Which lines run from the one with "This screenshot has height=599, width=904." through the end of the data? Retype them exactly, without pictures.

- [MATERIAL PROVIDED]:
Start of Block

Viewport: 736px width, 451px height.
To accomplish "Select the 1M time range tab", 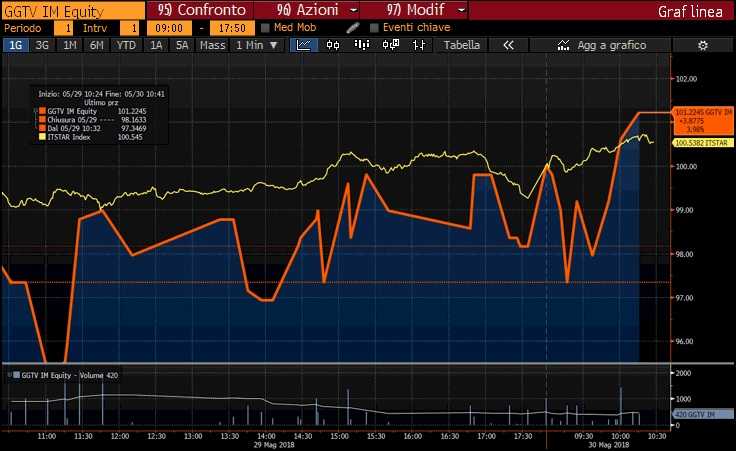I will [x=69, y=45].
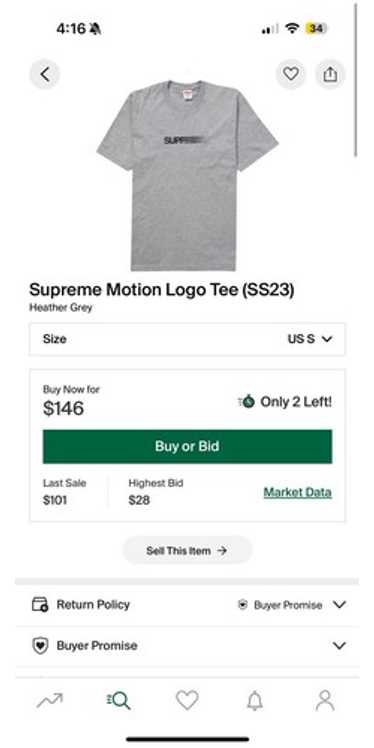Screen dimensions: 374x748
Task: Tap the Sell This Item button
Action: tap(187, 551)
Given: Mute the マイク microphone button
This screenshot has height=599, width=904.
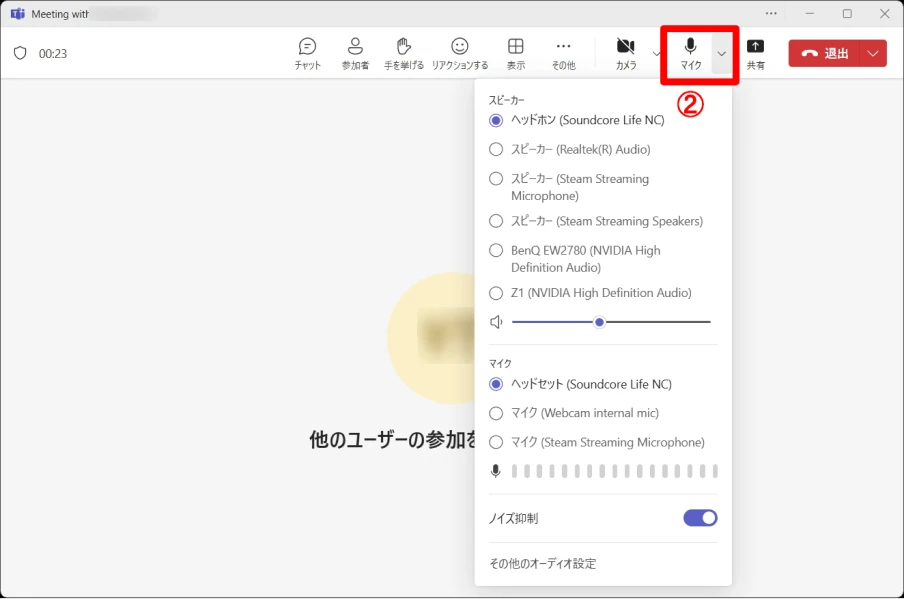Looking at the screenshot, I should point(690,54).
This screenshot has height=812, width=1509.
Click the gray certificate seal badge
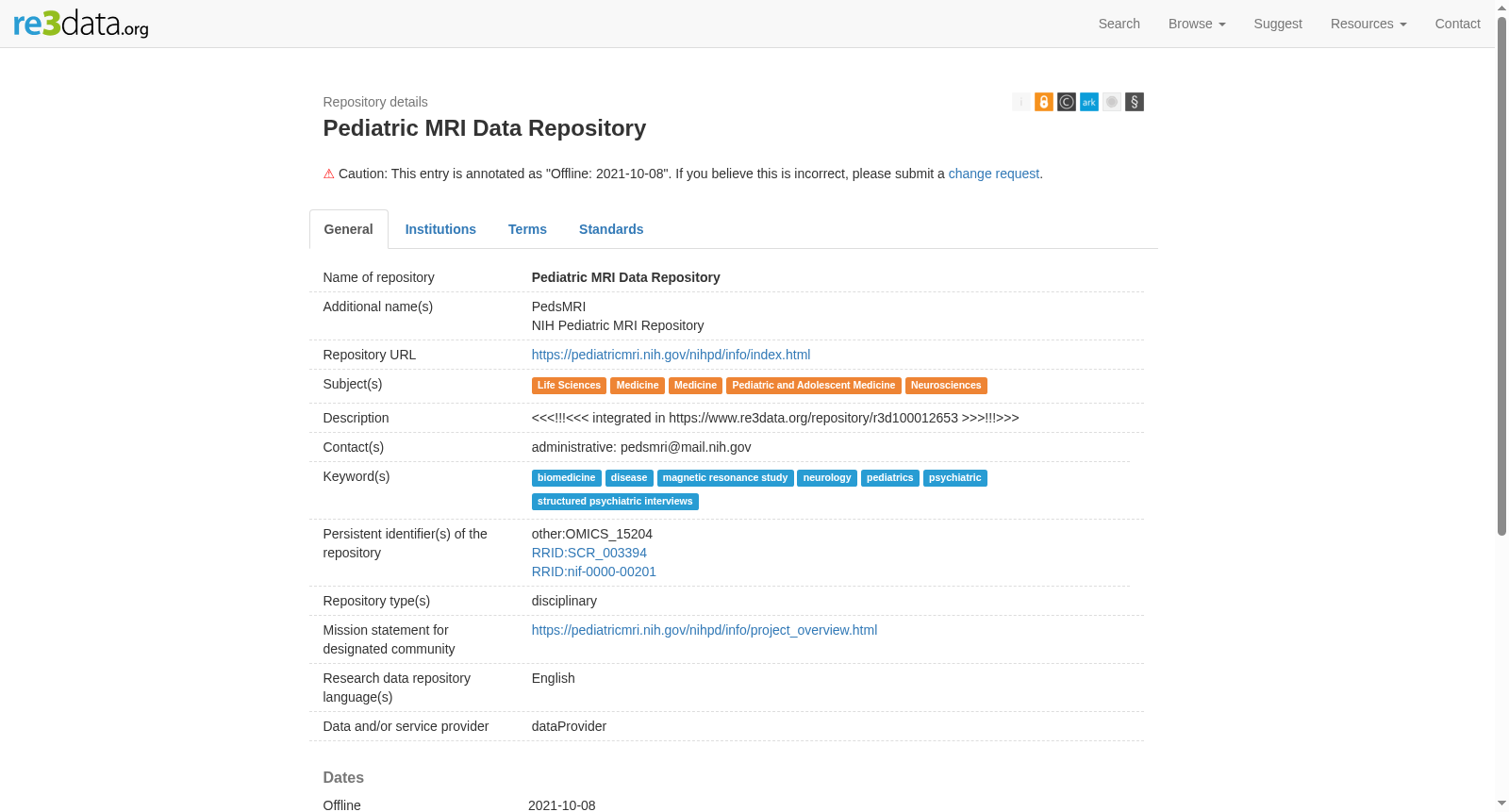tap(1112, 102)
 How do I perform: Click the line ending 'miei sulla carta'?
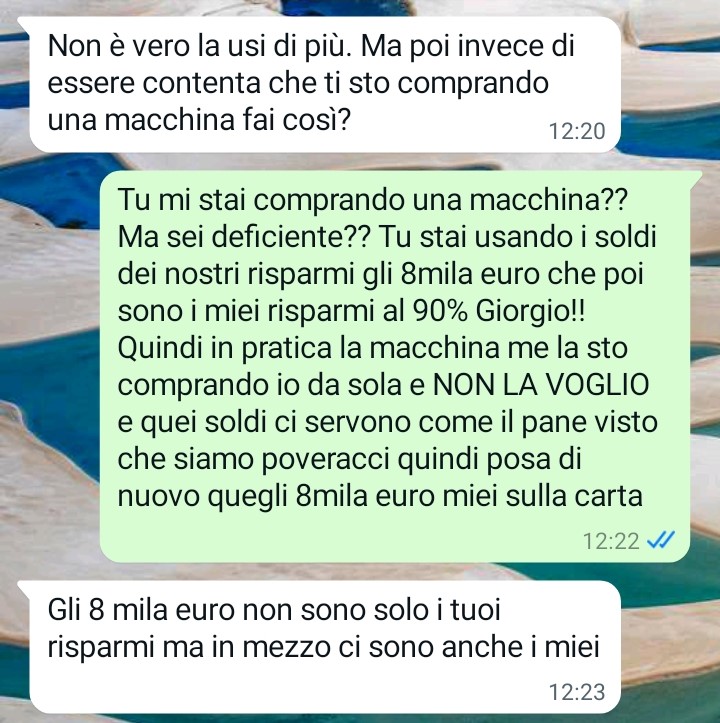pos(380,497)
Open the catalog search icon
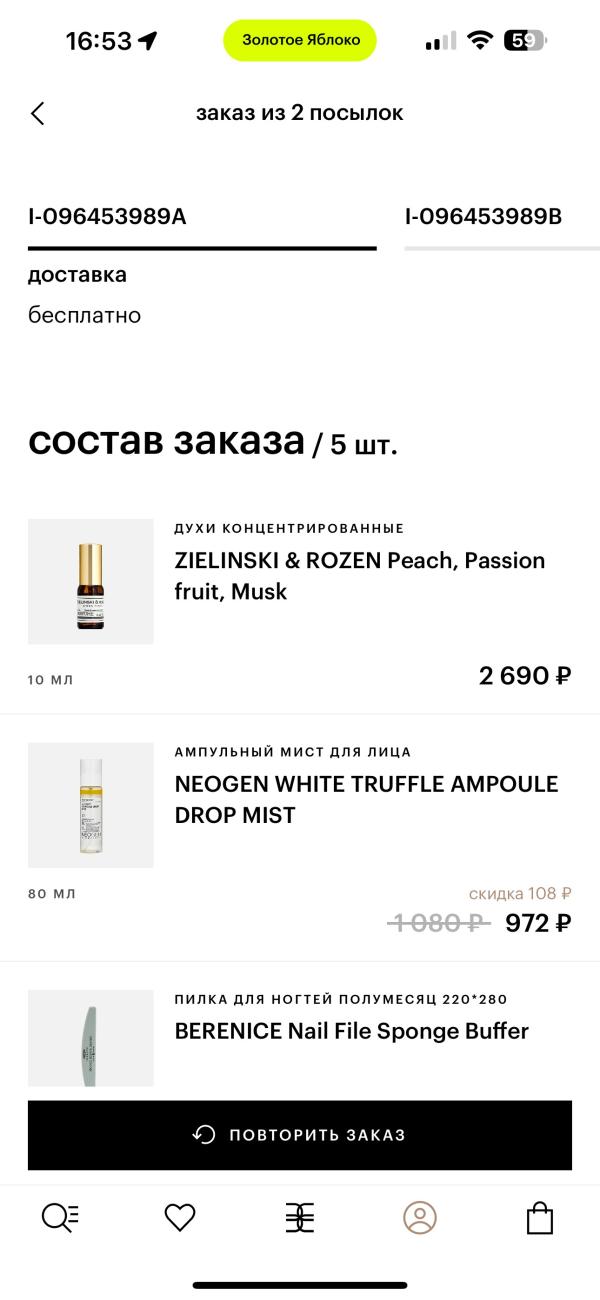 60,1217
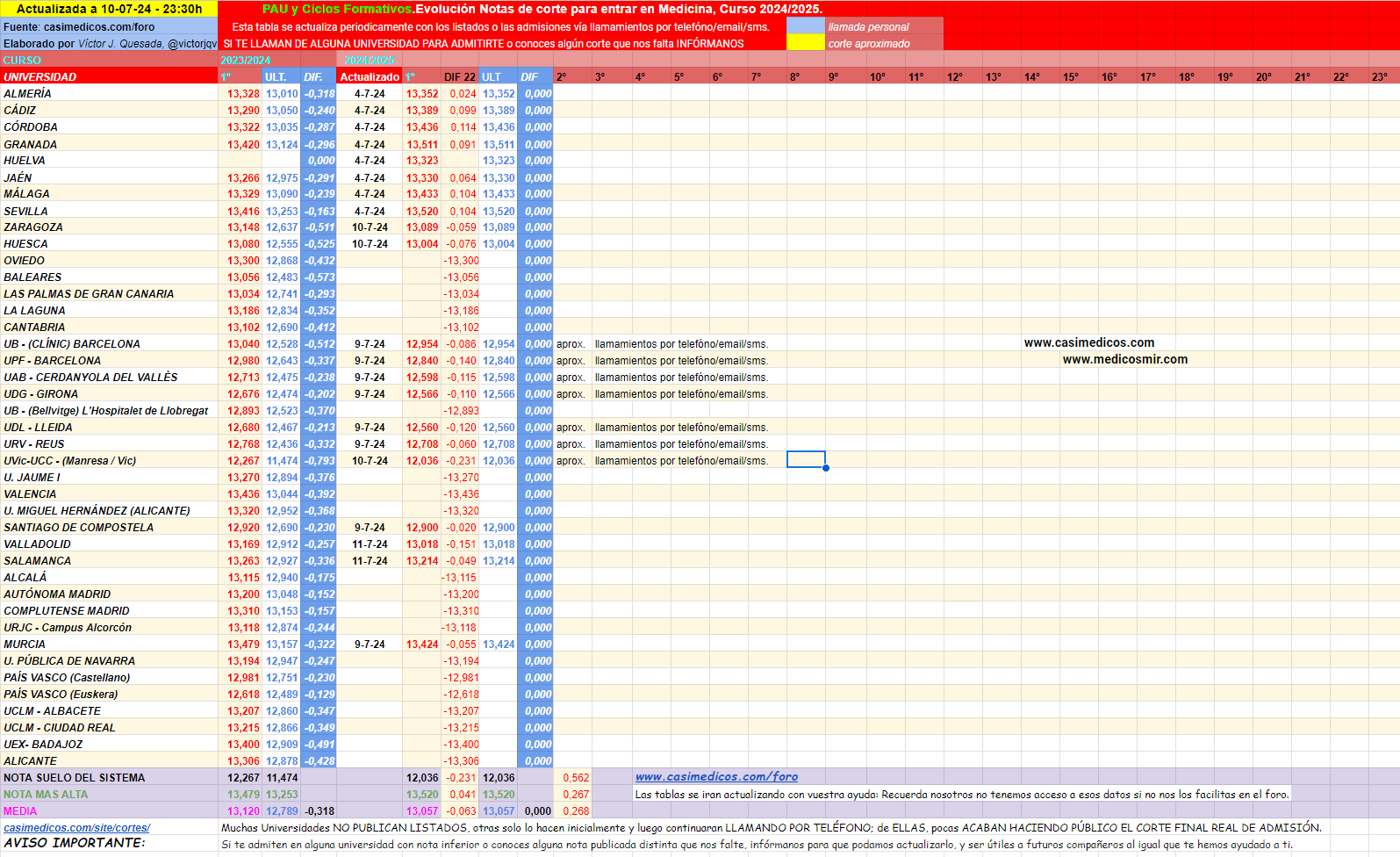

End of Block

- [EXERCISE SOLUTION]:
This screenshot has height=599, width=904.
Looking at the screenshot, I should point(690,54).
This screenshot has height=812, width=1509.
Click the gray certificate seal badge
tap(1112, 102)
 How do I perform: Click the line ending 'miei sulla carta'?
pos(380,497)
Open the catalog search icon
 60,1217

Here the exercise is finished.